YASMEEN input-output filter
"Yet Another Species Matching Execution ENvironment" - input-output filter CLI tool
Purposes
This is an optional YASMEEN CLI tool that can be effectively used to extract non-matching parsed input data as the intersection between an initial parsed input dataset and the results of a matching process for that same inputs.
It is particularly useful in the context of an iterative matching workflow, when non-matching input data need to be re-processed by different matchers (assuming these can ingest input data in the YASMEEN parsed input data format) or by another run of the YASMEEN matching engine with different configurations. See, as potential usage scenarios, the M1C, M2C and MNC components in the BiOnym workflow specification.
Command line
java -jar YASMEEN-inout-filter-<version>.jar <options>
This CLI tool can be launched with the '-h' option to get a report of the available options:
java -jar YASMEEN-inout-filter-<version>.jar -h
Will give:
-h Print this message -outFile <arg> Specify the path to the file that will contain the filtered subset of the provided parsed input data according to filtering configuration -outFileFormat <arg> Specify the format of the file that will contain the filtered subset of the provided parsed input data according to filtering configuration.
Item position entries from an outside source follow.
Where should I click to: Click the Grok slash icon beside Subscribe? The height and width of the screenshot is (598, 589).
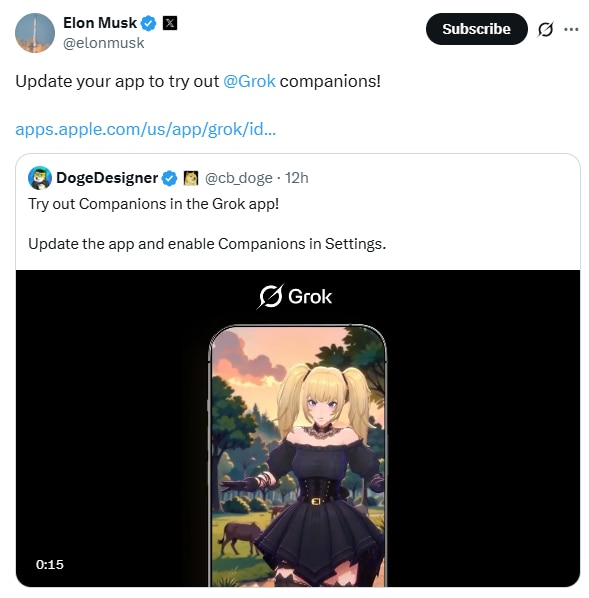[x=545, y=29]
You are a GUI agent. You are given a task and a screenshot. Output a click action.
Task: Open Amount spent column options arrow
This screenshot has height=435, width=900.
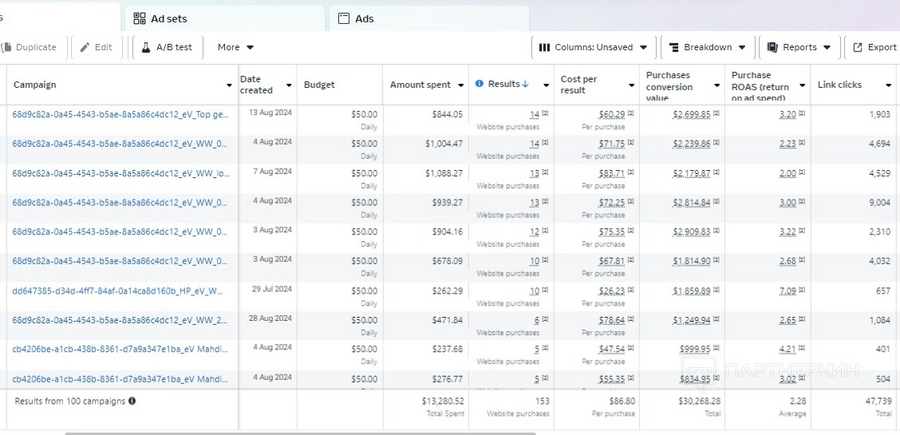[460, 85]
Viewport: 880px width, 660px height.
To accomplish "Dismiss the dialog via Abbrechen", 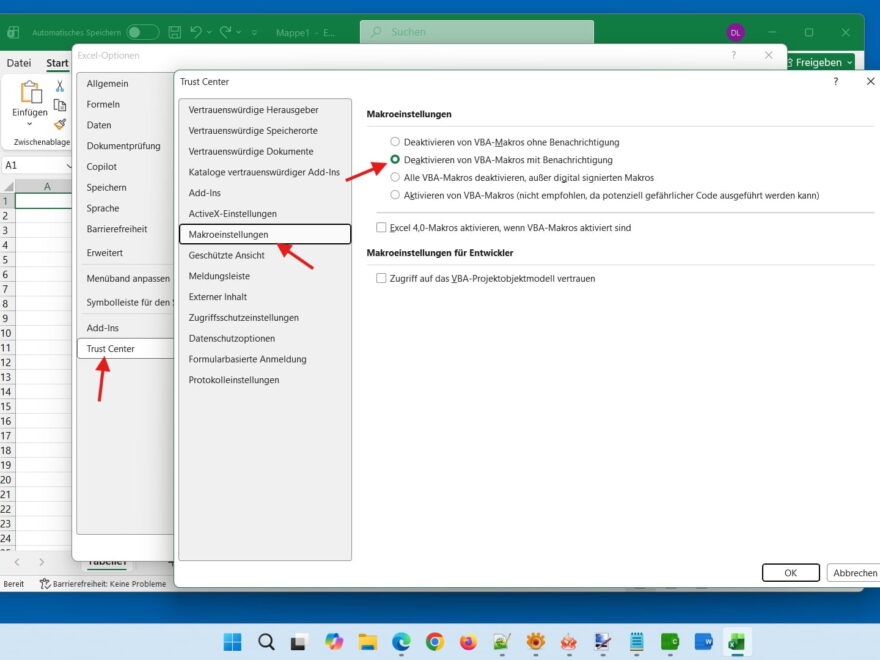I will click(x=854, y=572).
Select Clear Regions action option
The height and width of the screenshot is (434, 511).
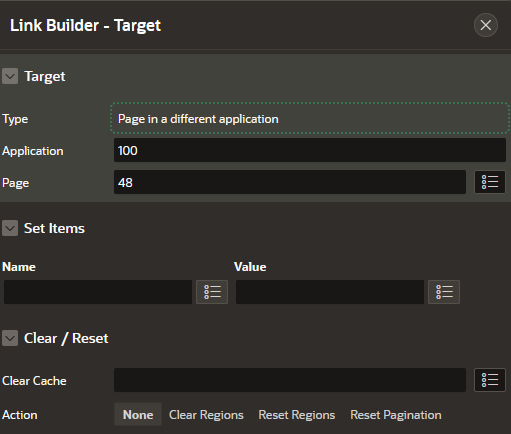(206, 415)
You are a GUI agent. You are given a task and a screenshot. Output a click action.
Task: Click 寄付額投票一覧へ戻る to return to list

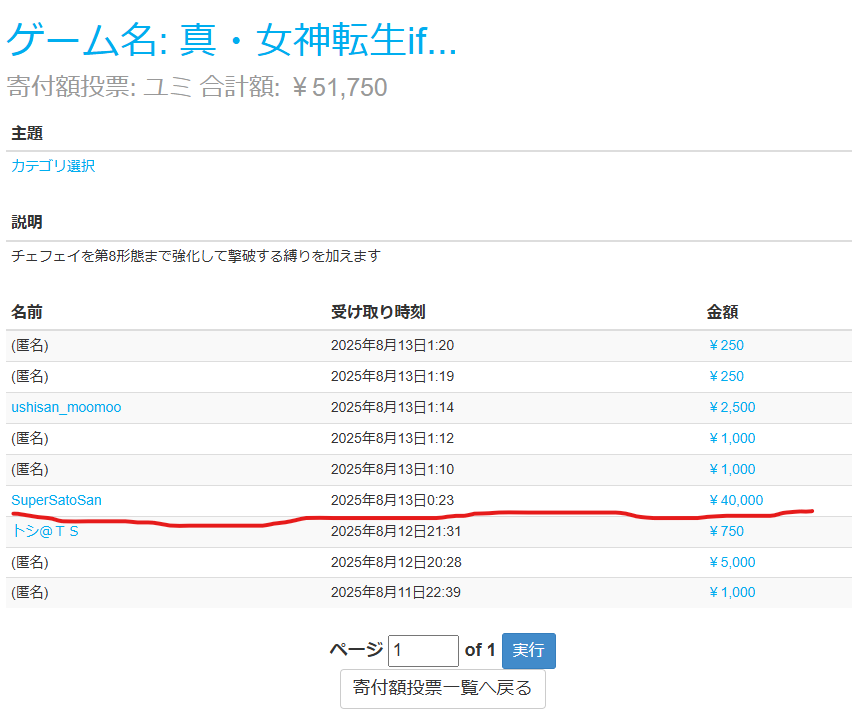point(442,688)
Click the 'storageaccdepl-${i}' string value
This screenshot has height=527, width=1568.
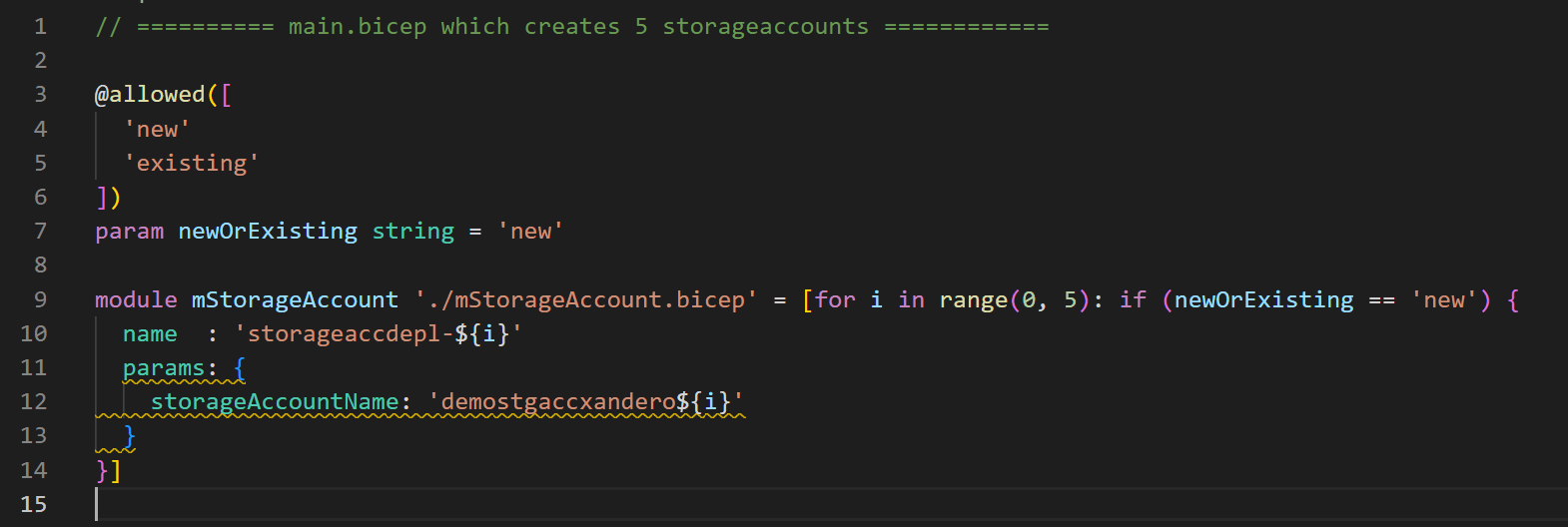point(379,334)
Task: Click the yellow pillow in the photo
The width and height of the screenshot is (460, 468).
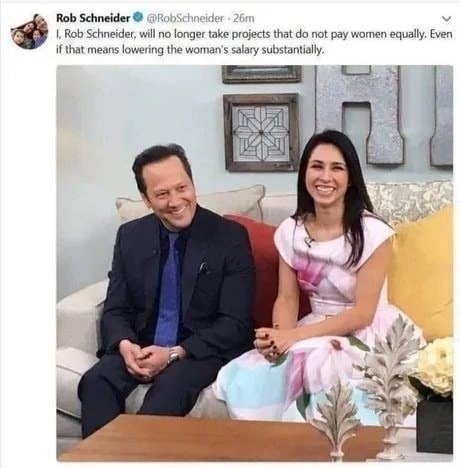Action: [x=423, y=273]
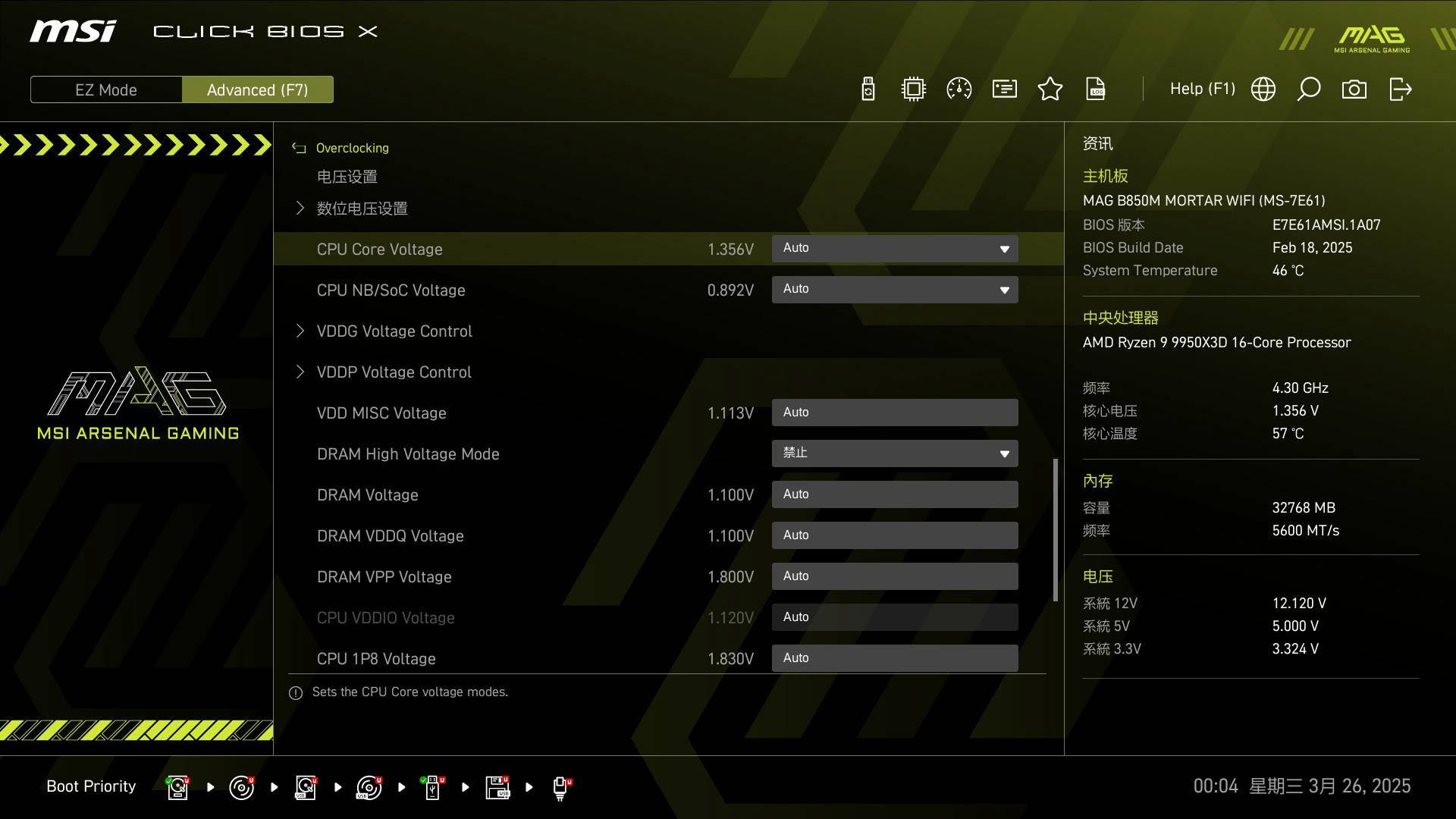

Possible values are: {rawInput, parsedInput} -parsedInFile <arg> Specify a path to a file containing YASMEEN input data in parsed input format -resultFile <arg> Specify a path to the file containing YASMEEN matching results for the provided parsed input file -resultFileFormat <arg> Specify the format of the file containing YASMEEN matching results for the provided parsed input file. Possible values are: {rawInput, parsedInput}
General command line options
-h
This option requires no arguments, and - when set - will print the help message and exit
Input file command line options
-parsedInFile
Mandatory.
Specifies the path to an input dataset file (in the YASMEEN parsed input data format) that has already been processed and has produced a matching result output file in one of the formats available out-of-the-box in the YASMEEN matching engine.
Result file command line options
-resultFile
Mandatory.
Specifies the path to a matching results output file (in any of the formats available out-of-the-box in the YASMEEN matching engine) produced by the matching engine for the specified input file.
-resultFileFormat
Optional.
Provides a hint about the actual format (among those available out-of-the-box in the YASMEEN matching engine) the matching results output file have been emitted into.
When this option is not set, the YASMEEN input - output filter will attempt to guess the actual format by inspecting the content of the file itself.
Use identity
as this' option value when the matching results output file is in the raw COMET xml format (i.e. XML output is enabled and no transformation is selected with the -xslTemplate matching engine option).
Output file format
The output file produced by the input - output filter will contain a replica of all those input data (found in the file specified via the -parsedInputFile option) that have no matching identified in the matching results output file (specified via the -resultFile option).
-outFile
Mandatory.
Specifies the path to the file that will contain the actual filtered input data not appearing in the matching results output file.
-outFileFormat
Optional.
Specifies the format of the output file as a value among { rawInput, parsedInput }.
rawInput
The output file will be emitted in the raw input data format (either semi-structured or unstructured, according to the original input data file format). As such, it needs pre-parsing before it can be used as an input data set for the YASMEEN matching engine.
parsedInput
The output file will be emitted in the parsed input data format. As such, it can be immediately used as an input data set for the YASMEEN matching engine.
Appendix
Download
You can download the YASMEEN input-output filter with one of this URLs:
- v1.1.1 (2.789KB - MD5 sum: 6ce646891c6883fc929edc0fc7bf43ef)
Changelog
- v1.1.1: first working implementation